### Goal
Reproduce the lines of the material that run from the line with "Activity Centre (575, 875)" up to and including the line with "Company Festival (196, 791)", and nothing else.

### Items listed in a dataset
==*==
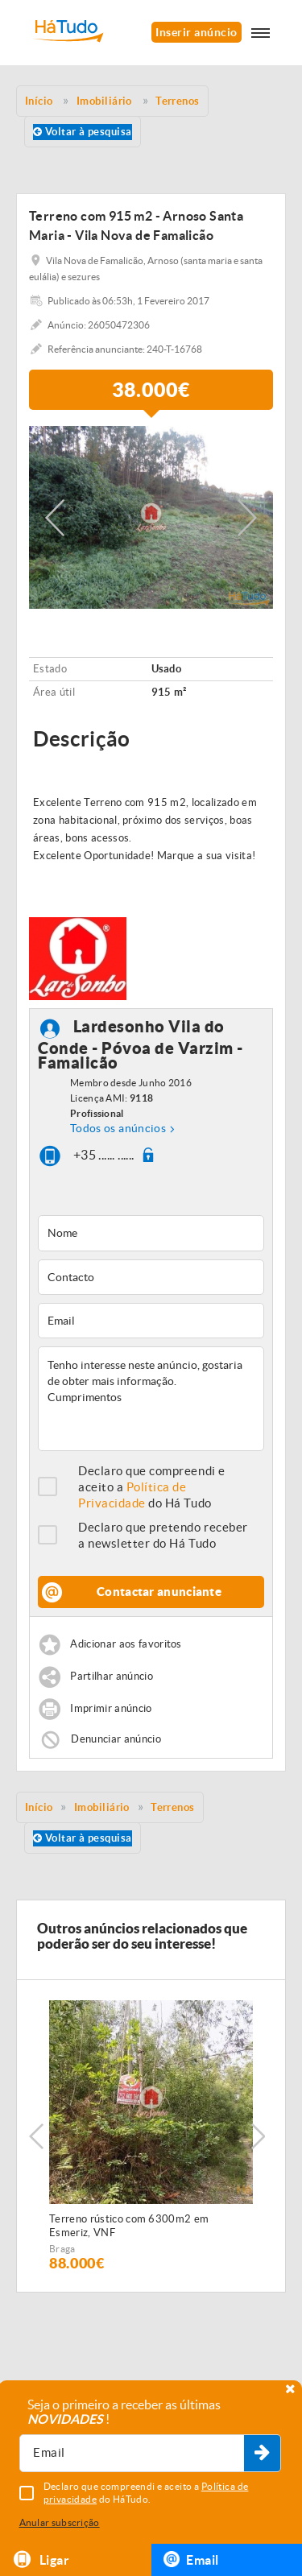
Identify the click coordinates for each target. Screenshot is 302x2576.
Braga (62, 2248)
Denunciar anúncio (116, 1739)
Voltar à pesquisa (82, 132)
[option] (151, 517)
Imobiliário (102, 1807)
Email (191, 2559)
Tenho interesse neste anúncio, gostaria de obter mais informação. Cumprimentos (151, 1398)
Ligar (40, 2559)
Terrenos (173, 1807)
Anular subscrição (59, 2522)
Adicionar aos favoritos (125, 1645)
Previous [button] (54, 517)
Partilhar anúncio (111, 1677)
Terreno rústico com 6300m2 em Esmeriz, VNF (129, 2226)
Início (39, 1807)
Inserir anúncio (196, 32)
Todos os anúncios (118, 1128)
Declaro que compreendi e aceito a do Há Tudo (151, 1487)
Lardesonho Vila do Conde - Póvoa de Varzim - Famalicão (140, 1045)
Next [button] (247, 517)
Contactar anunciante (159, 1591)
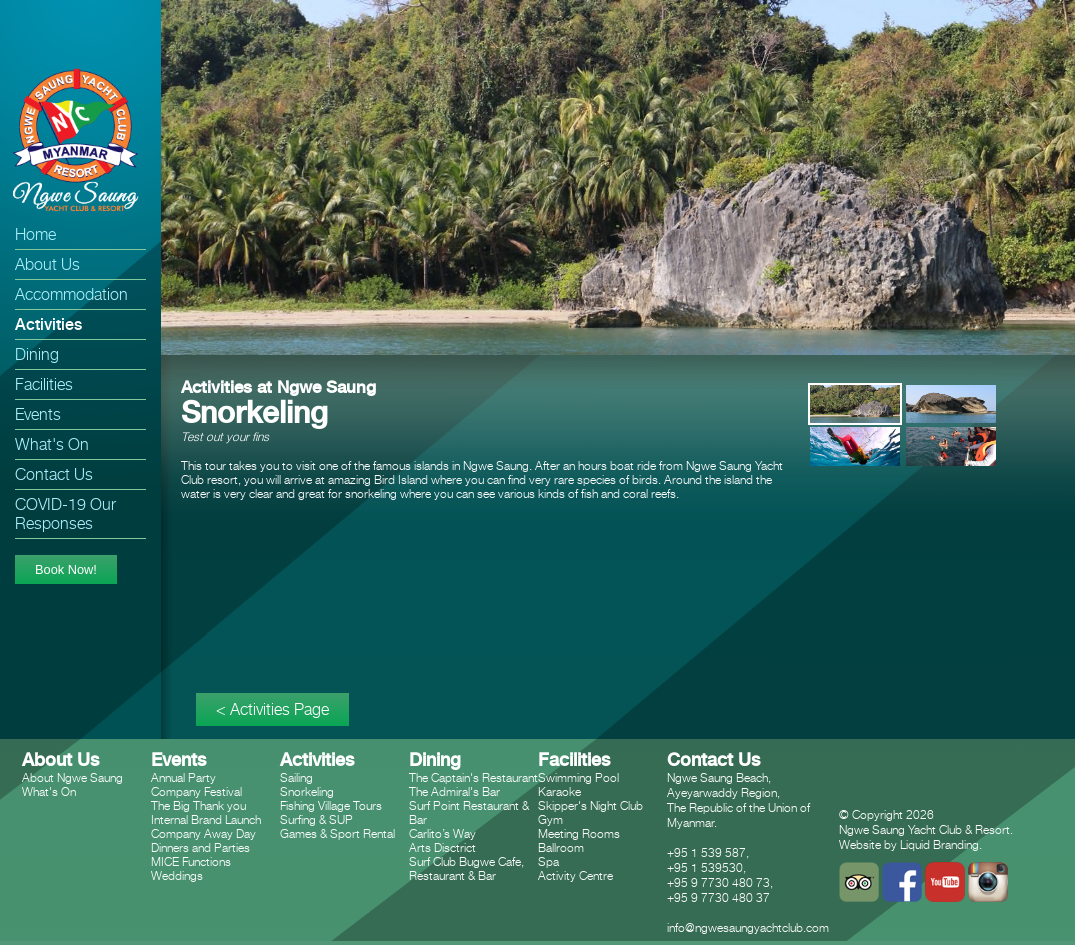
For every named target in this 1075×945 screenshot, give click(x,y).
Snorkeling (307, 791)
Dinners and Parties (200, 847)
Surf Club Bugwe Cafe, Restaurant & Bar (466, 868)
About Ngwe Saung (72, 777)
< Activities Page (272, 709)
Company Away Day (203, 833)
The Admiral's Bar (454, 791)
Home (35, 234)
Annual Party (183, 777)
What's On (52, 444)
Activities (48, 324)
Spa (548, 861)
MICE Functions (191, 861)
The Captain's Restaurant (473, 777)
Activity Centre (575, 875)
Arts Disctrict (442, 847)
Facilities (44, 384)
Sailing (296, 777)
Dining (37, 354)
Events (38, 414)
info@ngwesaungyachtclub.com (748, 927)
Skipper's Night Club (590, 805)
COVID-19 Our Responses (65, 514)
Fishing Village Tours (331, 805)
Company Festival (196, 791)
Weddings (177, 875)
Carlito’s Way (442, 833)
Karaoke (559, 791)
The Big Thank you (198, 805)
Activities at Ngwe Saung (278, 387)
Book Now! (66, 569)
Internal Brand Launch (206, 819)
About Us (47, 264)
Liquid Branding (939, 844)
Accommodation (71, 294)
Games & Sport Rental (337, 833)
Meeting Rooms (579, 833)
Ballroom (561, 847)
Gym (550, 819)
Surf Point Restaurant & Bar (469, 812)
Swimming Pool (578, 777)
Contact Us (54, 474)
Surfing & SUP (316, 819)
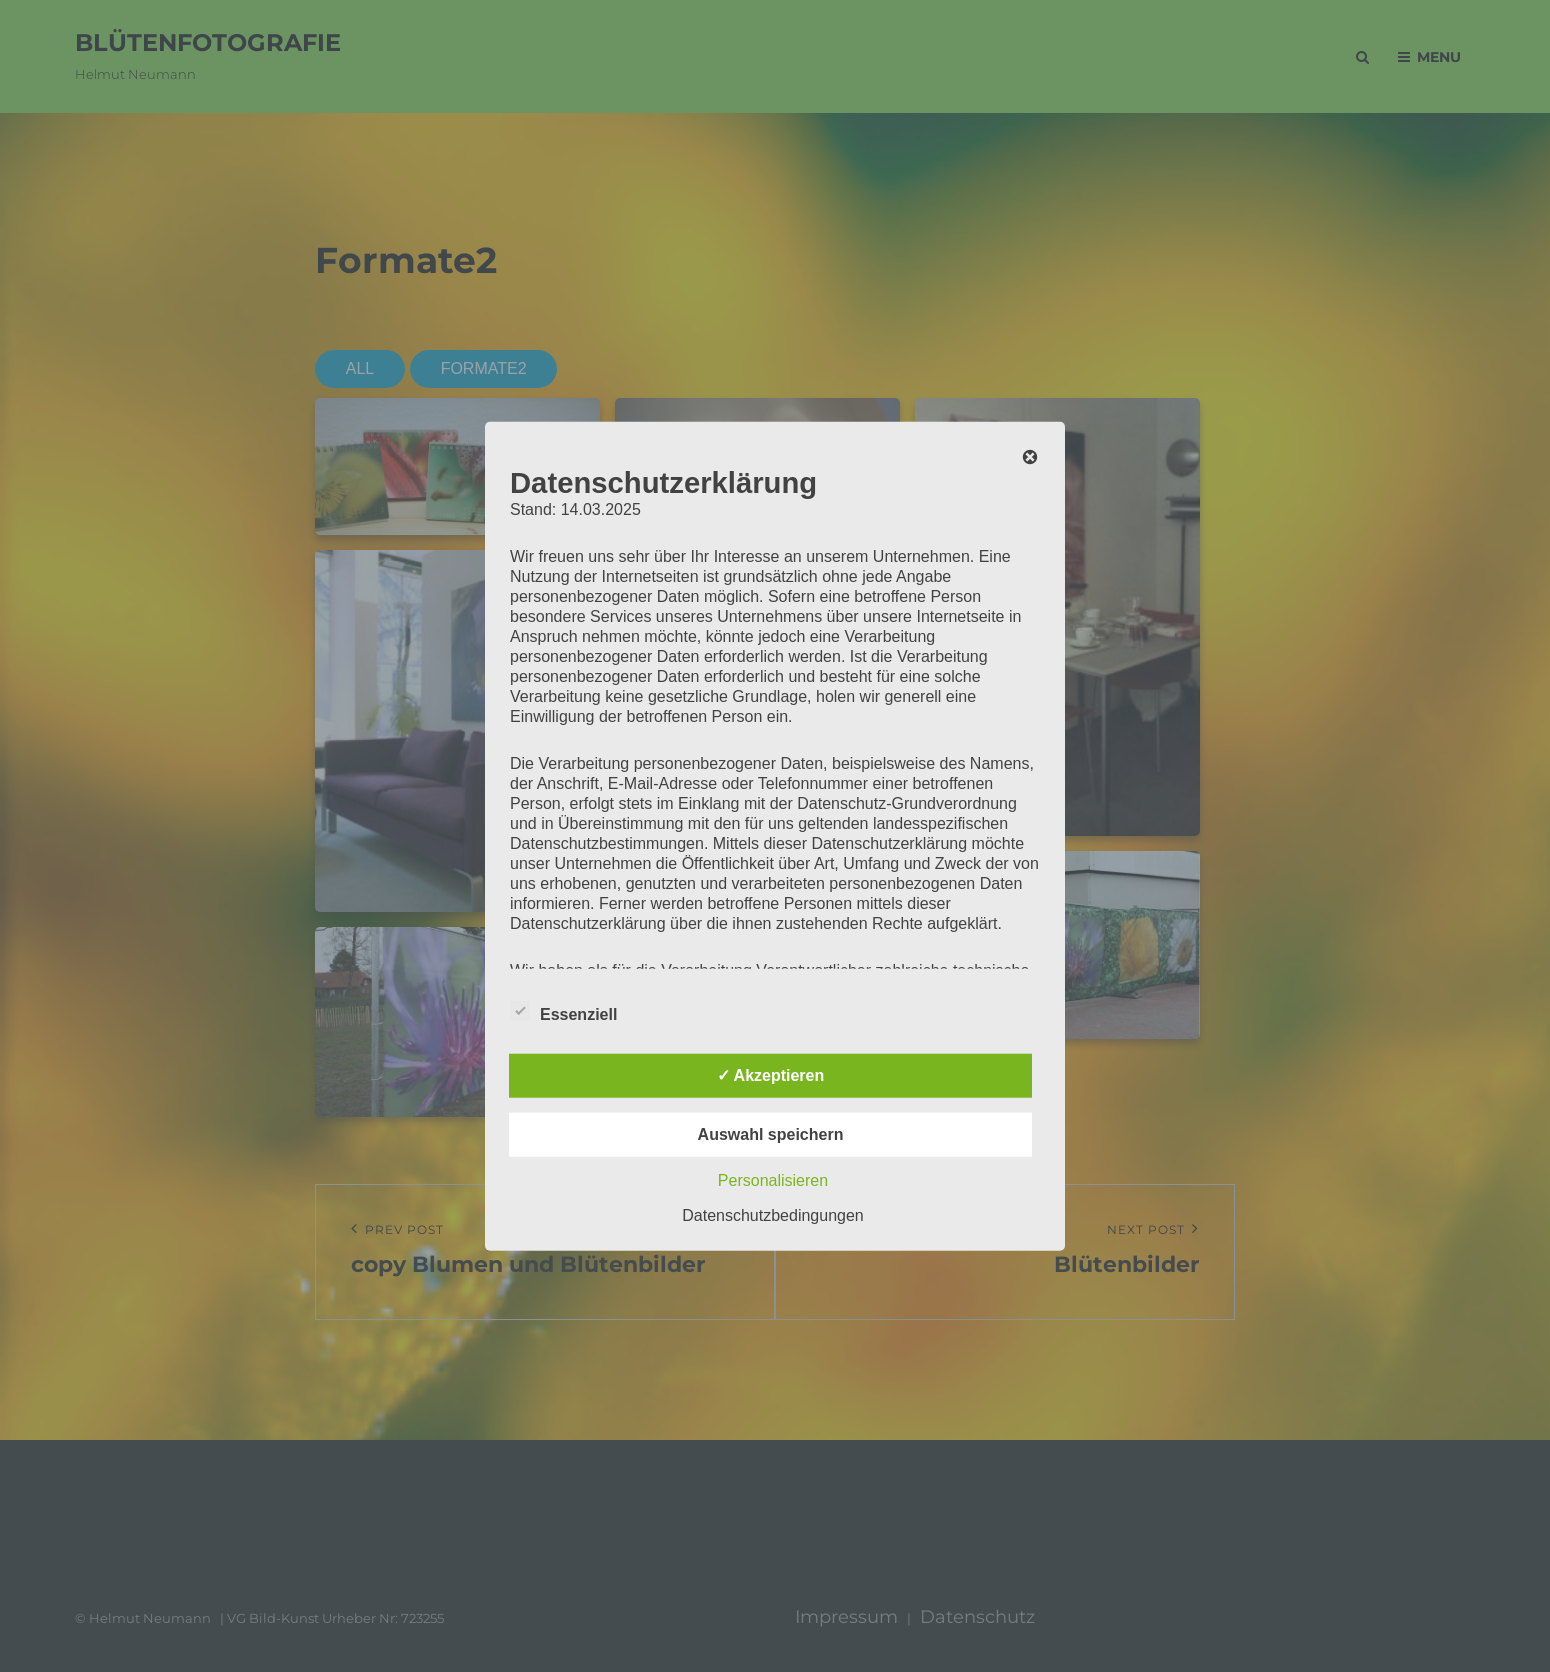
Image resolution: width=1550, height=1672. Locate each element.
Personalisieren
==*==
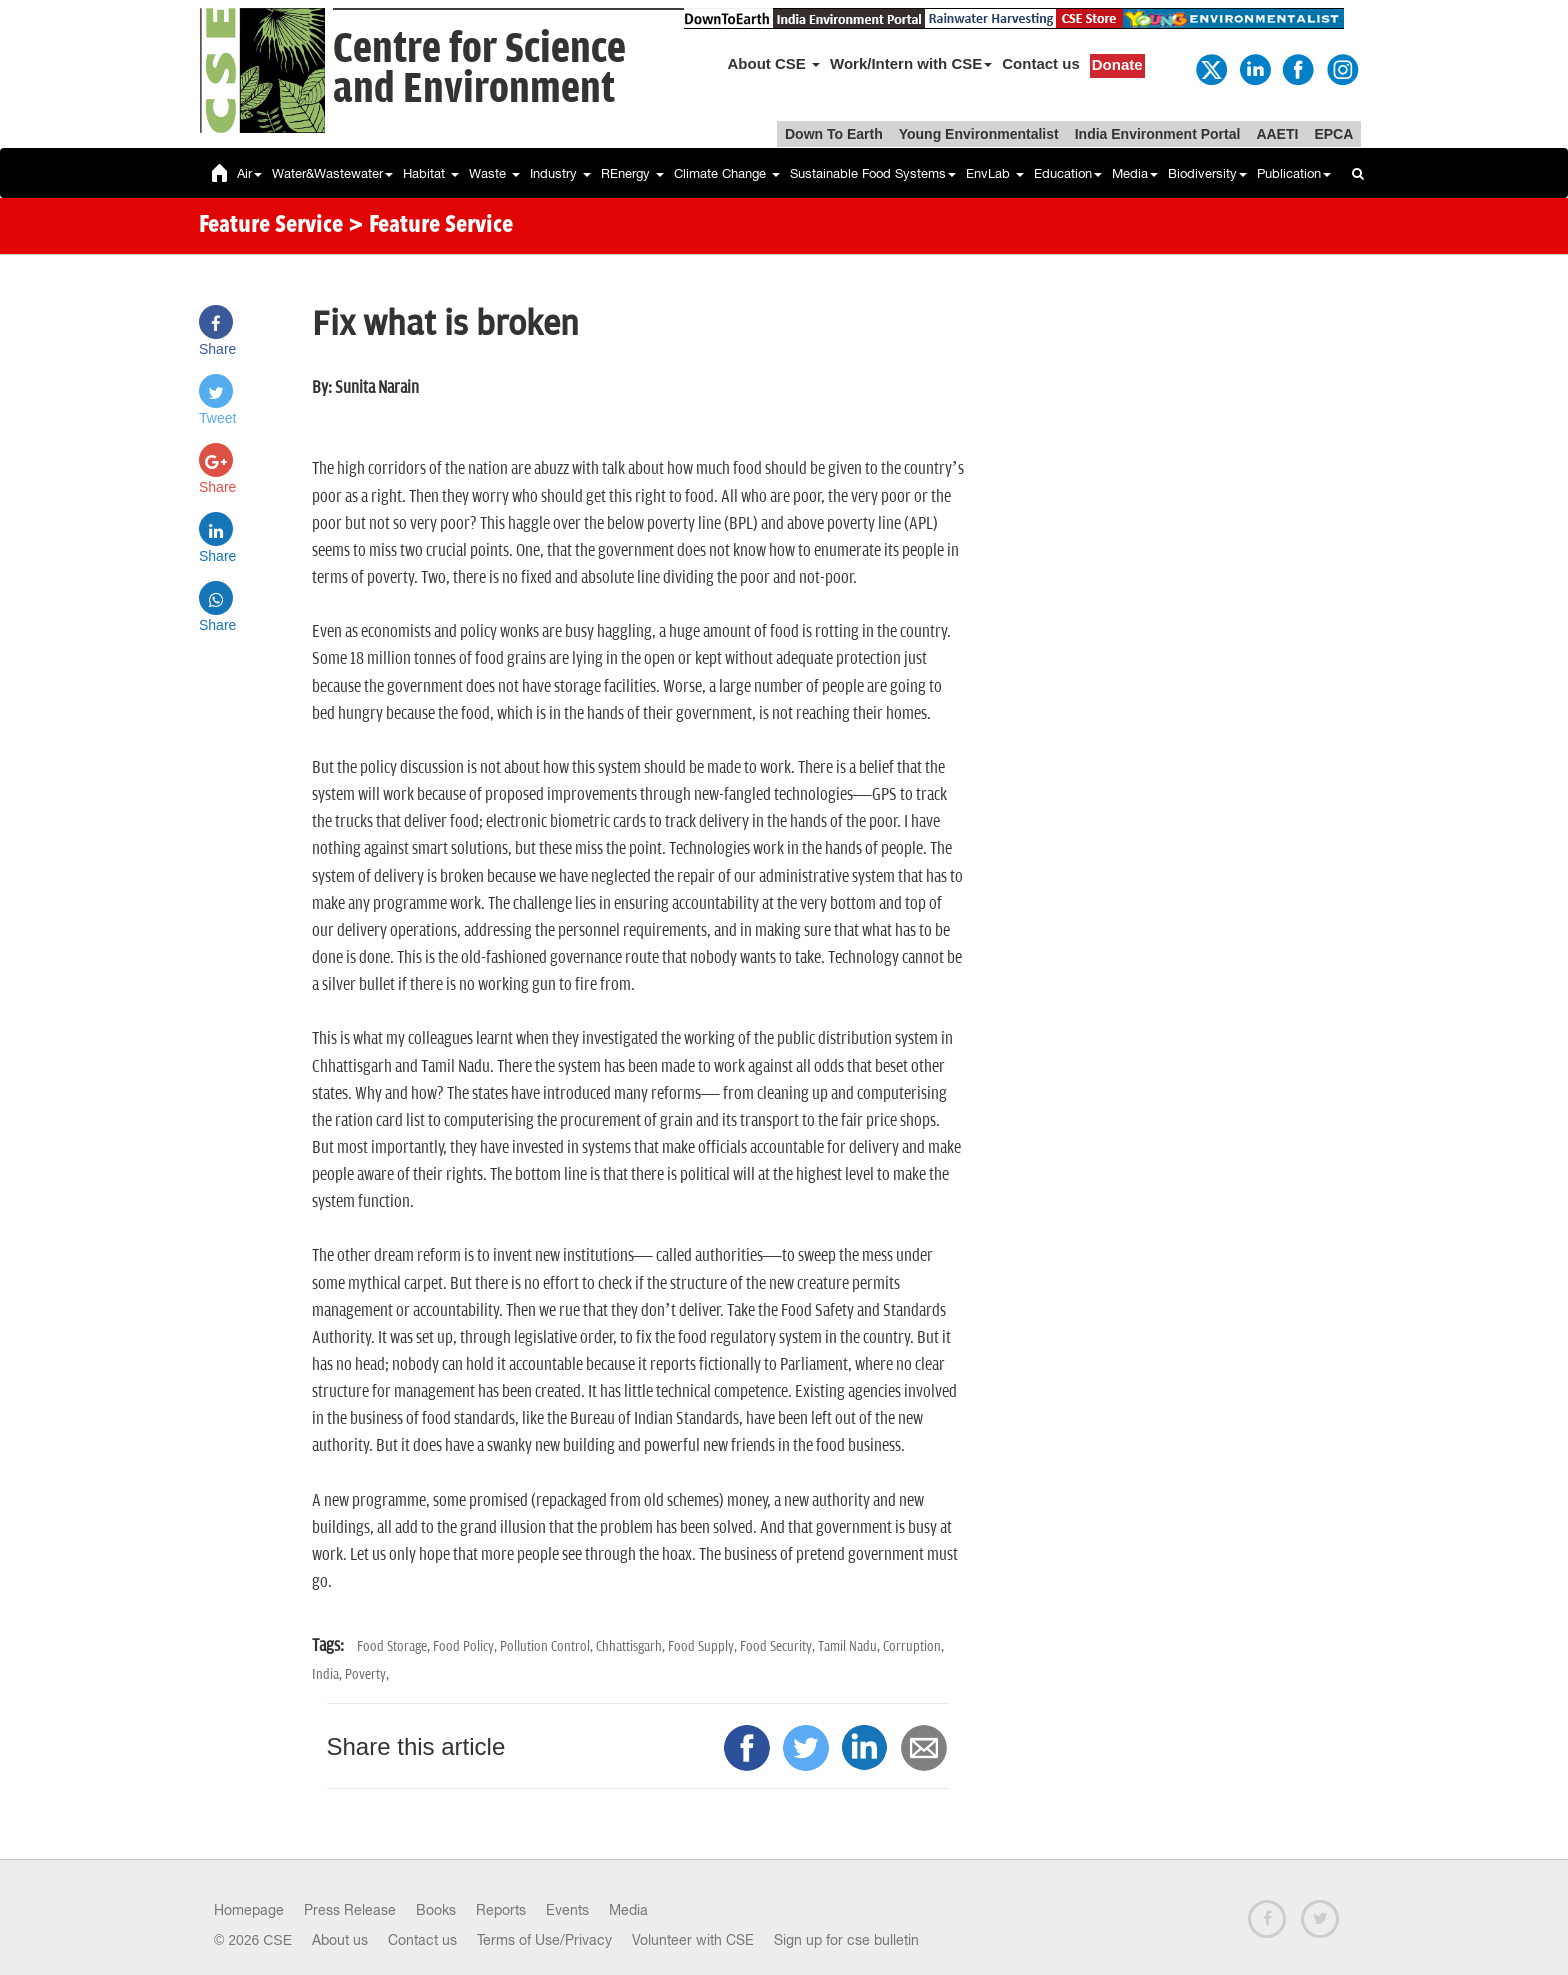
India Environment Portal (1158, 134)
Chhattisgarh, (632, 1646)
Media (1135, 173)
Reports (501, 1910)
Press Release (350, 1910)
==*==
### Expected output
Activity Centre (575, 875)
Arts Disctrict (442, 847)
Facilities (44, 384)
Sailing (296, 777)
Dining (37, 354)
Events (38, 414)
info@ngwesaungyachtclub.com (748, 927)
Skipper's Night Club (590, 805)
COVID-19 Our Responses (65, 514)
Fishing Village Tours (331, 805)
Company Festival (196, 791)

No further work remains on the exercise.